Il sacro punto di vista

Lo svelarsi progressivo della nostra radiosa essenza è lo scopo della vera spiritualità che si può semplificare in tre parole: «conosci te stesso». E’ una scoperta che si svela un passo alla volta compiendo passi di luce continui verso l’equilibrio delle forze interiori ed esteriori come un tutt’uno, ed il mantenere tale equilibrio al di là di ciò che accade del mondo. Significa fare la propria parte efficacemente senza lasciarsi travolgere e sviare dal fiume psichico delle correnti emozionali planetarie e dal fiume delle convinzioni degli altri, conquistando un punto di equilibrio che sebbene fluido mantiene le centratura e la direzione del nostro costante lavoro di auto-guarigione e integrità emozionale, psichica, spirituale e fisica.
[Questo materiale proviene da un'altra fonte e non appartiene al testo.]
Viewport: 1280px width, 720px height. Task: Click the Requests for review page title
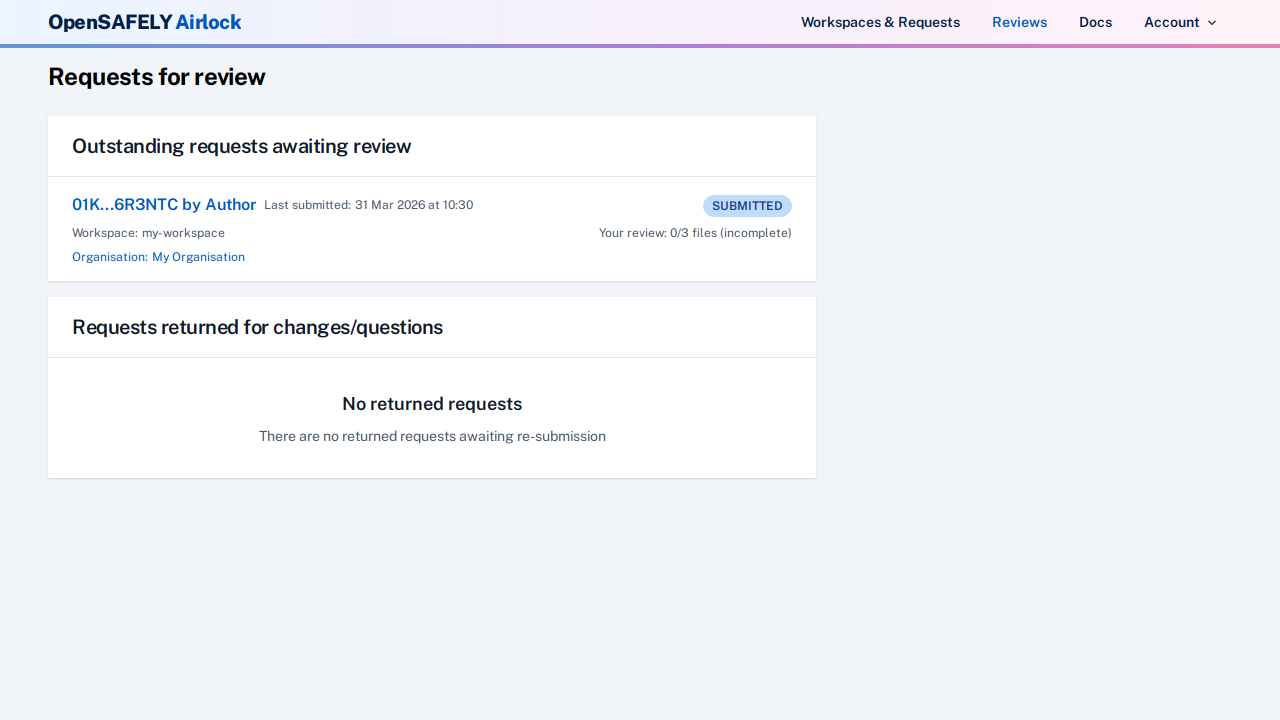pyautogui.click(x=157, y=77)
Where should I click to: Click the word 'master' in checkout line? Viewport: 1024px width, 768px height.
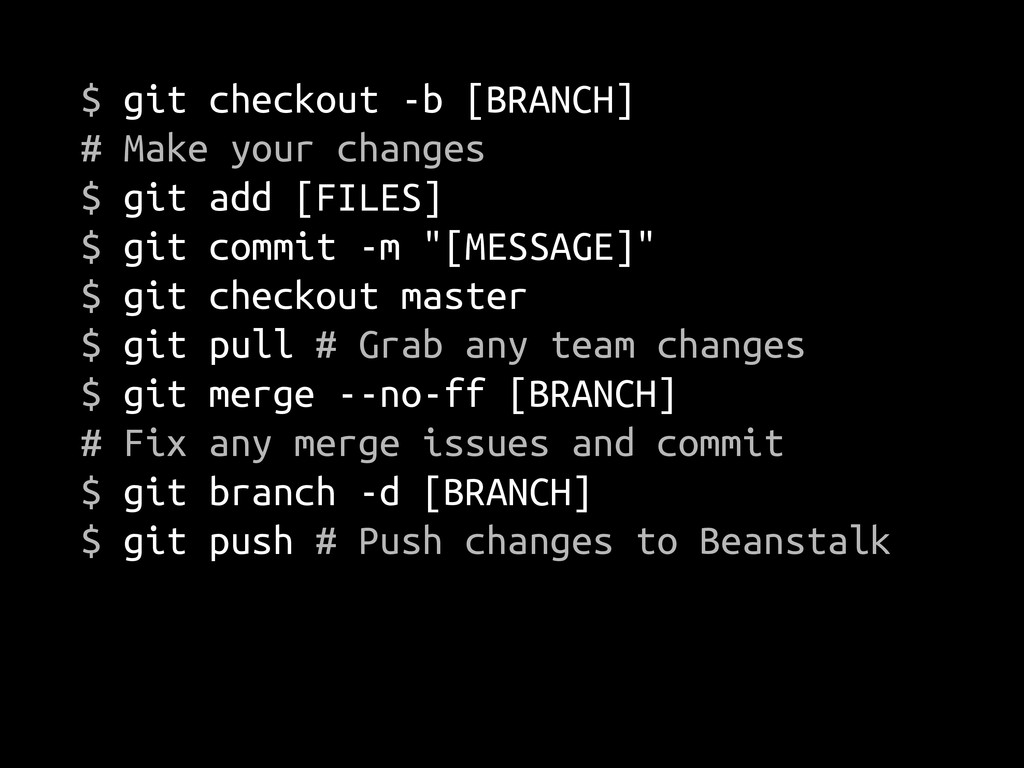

Sviluppare, elevare e mantenere, finché non evolve ulteriormente, Il proprio punto di vista sacro, che non è fissato ma è fluido e cresce con il tempo, è importante perché ogni essere deve realizzare da Sé la sua completezza come nucleo radiante d’essenza divina. La sfida del condividere l’orizzonte spirituale con i fratelli in viaggio insieme a noi è quello di accogliere e onorare come parte della sacralità il punto di vista ed il sentire dell’altro, senza farsi sviare dal proprio punto di vista quando non coincide con l’altro, e senza giudicarlo peggiore o migliore, con la consapevolezza che a volte un punto di vista differente può integrarsi in un momento secondario, quando si maturano ulteriori consapevolezze ed esperienze.